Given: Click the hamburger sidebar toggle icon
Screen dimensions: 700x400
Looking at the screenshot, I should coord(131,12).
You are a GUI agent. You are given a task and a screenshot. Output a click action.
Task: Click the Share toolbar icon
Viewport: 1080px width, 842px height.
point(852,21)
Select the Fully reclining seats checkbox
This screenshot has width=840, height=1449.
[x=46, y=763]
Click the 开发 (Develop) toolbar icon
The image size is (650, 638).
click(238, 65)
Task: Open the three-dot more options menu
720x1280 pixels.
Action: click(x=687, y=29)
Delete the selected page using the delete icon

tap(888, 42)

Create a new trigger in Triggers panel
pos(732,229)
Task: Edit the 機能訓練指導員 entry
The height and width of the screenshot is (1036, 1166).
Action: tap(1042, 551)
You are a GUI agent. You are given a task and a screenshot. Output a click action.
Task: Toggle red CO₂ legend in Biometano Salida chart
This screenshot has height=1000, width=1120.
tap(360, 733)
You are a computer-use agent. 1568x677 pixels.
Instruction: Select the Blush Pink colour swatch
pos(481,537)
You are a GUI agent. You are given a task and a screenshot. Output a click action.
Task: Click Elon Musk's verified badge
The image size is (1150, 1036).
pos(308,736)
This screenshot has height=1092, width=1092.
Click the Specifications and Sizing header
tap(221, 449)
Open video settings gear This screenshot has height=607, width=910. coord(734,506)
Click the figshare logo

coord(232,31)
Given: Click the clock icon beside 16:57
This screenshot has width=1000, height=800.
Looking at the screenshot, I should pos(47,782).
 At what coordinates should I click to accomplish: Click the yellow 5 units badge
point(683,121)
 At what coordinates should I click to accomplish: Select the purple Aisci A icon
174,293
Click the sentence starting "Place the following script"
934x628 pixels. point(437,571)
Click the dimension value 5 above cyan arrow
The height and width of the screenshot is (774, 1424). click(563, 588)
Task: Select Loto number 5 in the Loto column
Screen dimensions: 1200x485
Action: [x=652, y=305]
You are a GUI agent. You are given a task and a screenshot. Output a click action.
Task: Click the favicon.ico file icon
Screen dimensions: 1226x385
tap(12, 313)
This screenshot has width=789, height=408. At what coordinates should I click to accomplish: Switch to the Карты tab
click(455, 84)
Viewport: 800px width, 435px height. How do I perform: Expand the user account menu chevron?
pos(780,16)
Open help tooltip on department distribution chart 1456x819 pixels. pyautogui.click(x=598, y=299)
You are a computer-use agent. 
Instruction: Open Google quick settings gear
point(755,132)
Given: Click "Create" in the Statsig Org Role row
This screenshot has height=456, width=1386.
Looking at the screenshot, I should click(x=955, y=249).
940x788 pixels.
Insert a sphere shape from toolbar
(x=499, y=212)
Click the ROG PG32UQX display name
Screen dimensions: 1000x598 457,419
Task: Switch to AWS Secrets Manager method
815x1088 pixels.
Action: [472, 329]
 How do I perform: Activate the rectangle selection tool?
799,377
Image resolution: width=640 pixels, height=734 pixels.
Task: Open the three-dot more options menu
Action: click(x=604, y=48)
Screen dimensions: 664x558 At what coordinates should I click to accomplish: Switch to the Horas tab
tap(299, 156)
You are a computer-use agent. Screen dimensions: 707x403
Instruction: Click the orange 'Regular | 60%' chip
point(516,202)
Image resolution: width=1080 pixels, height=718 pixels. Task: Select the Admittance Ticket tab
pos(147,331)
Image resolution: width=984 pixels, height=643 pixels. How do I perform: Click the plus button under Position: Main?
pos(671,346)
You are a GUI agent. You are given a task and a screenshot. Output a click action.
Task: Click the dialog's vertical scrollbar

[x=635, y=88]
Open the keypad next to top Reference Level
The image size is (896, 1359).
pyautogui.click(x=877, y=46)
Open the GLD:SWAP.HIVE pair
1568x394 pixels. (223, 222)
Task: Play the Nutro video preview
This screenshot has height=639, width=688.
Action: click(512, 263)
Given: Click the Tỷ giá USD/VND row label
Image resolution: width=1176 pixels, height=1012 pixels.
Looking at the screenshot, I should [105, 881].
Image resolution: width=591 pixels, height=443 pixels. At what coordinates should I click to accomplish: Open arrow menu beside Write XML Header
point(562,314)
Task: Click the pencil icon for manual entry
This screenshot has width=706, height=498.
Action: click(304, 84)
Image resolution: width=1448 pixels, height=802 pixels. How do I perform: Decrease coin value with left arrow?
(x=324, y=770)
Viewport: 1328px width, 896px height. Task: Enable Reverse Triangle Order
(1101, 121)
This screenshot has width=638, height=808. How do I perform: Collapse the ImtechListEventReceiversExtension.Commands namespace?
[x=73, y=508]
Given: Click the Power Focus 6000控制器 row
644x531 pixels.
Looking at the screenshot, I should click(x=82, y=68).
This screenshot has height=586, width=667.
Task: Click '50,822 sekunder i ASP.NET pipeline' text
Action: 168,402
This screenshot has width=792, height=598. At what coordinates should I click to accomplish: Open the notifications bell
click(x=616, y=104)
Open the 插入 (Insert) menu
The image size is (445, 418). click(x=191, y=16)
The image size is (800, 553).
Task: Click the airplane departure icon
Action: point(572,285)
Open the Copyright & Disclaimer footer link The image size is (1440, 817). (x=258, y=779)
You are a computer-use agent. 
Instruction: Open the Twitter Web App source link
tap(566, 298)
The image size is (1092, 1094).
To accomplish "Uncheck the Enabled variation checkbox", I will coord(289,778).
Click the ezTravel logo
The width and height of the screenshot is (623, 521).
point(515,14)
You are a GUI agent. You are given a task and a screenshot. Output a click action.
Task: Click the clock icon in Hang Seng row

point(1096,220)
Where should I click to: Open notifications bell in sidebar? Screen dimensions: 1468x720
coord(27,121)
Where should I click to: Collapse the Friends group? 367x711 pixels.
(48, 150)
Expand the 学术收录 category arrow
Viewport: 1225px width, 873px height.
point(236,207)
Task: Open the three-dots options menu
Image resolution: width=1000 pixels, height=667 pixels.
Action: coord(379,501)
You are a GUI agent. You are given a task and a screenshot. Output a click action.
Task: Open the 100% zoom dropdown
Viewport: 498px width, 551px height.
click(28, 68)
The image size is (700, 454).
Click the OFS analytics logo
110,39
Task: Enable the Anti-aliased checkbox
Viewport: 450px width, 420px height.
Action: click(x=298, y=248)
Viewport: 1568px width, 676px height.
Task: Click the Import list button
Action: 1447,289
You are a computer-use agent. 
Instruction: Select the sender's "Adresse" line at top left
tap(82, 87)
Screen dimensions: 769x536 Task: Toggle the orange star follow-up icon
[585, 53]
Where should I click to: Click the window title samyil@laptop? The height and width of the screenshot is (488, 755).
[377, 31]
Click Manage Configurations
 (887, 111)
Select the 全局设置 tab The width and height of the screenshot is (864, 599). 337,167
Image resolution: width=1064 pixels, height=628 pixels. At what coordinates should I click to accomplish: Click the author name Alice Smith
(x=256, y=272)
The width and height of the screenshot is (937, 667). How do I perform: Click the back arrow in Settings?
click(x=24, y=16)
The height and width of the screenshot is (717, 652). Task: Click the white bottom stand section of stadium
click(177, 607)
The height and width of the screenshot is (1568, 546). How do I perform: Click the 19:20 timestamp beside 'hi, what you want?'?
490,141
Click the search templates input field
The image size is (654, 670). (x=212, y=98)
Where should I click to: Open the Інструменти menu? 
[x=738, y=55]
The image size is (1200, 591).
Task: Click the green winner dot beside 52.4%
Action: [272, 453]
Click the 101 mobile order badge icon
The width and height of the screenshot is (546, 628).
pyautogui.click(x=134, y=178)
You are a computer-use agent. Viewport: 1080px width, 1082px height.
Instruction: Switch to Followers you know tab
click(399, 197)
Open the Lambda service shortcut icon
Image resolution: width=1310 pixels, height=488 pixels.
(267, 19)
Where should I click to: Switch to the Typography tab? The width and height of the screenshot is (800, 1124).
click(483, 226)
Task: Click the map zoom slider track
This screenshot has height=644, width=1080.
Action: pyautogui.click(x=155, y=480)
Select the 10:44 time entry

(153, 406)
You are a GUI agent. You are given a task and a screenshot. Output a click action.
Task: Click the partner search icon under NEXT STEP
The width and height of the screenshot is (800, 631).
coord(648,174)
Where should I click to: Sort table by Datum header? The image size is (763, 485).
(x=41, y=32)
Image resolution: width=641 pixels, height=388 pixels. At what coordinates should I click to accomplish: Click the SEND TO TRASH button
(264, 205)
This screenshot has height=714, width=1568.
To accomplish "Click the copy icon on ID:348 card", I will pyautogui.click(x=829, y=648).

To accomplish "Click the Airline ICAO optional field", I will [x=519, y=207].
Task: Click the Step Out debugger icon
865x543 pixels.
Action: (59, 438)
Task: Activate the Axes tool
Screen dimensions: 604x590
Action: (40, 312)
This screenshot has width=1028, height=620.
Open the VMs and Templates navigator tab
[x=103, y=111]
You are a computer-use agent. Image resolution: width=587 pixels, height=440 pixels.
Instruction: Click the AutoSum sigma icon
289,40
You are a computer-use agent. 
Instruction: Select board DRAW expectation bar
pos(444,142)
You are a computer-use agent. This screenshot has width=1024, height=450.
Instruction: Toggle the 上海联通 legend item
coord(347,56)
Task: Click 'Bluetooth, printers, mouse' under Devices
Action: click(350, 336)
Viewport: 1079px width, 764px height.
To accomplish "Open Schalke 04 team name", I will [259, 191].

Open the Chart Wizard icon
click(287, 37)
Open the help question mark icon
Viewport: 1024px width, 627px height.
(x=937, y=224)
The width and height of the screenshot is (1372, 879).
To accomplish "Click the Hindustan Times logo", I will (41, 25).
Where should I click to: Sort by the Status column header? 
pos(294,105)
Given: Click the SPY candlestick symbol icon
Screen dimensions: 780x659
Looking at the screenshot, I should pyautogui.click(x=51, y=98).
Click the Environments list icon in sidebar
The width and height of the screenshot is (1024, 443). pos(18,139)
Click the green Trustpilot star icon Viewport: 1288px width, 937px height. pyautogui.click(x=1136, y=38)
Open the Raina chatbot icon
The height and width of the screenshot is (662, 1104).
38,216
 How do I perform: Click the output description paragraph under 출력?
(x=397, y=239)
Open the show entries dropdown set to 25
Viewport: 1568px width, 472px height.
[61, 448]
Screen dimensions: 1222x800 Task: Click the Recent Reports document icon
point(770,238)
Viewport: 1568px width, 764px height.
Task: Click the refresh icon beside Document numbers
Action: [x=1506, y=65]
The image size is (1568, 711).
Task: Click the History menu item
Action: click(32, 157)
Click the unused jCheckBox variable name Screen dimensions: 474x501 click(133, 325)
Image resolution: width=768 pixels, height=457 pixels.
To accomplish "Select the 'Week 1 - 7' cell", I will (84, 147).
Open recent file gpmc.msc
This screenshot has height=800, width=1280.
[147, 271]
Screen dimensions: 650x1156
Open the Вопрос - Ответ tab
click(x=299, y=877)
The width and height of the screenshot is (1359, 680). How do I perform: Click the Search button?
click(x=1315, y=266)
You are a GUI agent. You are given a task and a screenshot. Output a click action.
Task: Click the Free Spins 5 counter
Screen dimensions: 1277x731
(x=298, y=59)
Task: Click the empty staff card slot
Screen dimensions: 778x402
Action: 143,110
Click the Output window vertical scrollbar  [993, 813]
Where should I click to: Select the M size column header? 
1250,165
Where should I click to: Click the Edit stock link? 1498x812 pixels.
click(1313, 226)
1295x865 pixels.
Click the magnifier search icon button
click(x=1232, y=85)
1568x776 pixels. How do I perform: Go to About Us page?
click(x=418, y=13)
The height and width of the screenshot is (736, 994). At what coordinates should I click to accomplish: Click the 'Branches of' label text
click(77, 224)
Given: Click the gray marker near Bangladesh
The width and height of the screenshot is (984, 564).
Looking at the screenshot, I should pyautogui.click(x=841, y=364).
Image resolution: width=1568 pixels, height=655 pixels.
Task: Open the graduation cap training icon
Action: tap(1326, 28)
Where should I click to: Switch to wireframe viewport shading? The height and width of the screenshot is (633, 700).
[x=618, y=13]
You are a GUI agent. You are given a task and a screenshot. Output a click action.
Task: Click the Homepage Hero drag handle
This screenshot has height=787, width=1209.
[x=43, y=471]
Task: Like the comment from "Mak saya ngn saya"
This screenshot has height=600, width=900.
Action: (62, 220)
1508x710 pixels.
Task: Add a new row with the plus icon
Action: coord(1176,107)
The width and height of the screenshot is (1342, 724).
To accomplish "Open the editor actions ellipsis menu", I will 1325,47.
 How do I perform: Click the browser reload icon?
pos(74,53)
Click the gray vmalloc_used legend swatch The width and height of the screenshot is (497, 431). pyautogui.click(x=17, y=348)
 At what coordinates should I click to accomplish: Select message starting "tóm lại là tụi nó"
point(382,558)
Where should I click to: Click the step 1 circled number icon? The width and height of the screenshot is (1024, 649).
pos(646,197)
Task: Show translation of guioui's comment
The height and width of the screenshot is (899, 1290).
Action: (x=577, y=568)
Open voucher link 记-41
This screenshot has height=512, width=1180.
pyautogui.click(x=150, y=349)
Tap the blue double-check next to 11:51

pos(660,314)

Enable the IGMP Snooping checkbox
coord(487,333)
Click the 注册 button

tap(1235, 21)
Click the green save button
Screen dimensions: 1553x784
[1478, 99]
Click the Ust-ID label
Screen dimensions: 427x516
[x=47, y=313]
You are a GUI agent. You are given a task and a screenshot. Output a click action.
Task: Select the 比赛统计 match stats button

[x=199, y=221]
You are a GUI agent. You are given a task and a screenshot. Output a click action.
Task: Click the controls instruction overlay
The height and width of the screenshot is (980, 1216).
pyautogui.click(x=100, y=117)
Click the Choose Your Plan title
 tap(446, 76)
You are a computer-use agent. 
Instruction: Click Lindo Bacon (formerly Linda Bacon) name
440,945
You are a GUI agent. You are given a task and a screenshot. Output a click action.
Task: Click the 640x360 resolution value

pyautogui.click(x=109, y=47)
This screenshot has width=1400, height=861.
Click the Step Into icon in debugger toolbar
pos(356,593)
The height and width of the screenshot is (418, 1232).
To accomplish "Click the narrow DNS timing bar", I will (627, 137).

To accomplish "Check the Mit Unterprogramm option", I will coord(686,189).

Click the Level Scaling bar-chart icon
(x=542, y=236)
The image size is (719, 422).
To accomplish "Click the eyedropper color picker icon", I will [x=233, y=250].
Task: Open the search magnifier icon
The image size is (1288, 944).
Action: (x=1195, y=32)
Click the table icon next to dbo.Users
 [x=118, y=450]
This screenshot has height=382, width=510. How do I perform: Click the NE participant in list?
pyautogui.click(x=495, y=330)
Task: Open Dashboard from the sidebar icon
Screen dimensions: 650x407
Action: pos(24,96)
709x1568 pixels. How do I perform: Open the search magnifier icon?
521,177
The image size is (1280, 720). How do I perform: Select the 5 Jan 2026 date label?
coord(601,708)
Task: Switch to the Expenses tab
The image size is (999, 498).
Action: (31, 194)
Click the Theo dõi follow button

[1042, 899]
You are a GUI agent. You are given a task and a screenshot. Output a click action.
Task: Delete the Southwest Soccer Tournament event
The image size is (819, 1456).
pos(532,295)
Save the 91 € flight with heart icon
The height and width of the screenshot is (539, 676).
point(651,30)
--------------------------------
● EXERCISE BRIEF: Copy, exactly and with nothing added, the lines from the one containing "The image size is (1280, 720)." through the end of the records.

● RESPONSE BOX:
The image size is (1280, 720). How do I perform: Select the 5 Jan 2026 date label?
coord(601,708)
Task: Switch to the Expenses tab
The image size is (999, 498).
Action: (31, 194)
Click the Theo dõi follow button

[1042, 899]
You are a GUI agent. You are given a task and a screenshot. Output a click action.
Task: Delete the Southwest Soccer Tournament event
The image size is (819, 1456).
pos(532,295)
Save the 91 € flight with heart icon
The height and width of the screenshot is (539, 676).
point(651,30)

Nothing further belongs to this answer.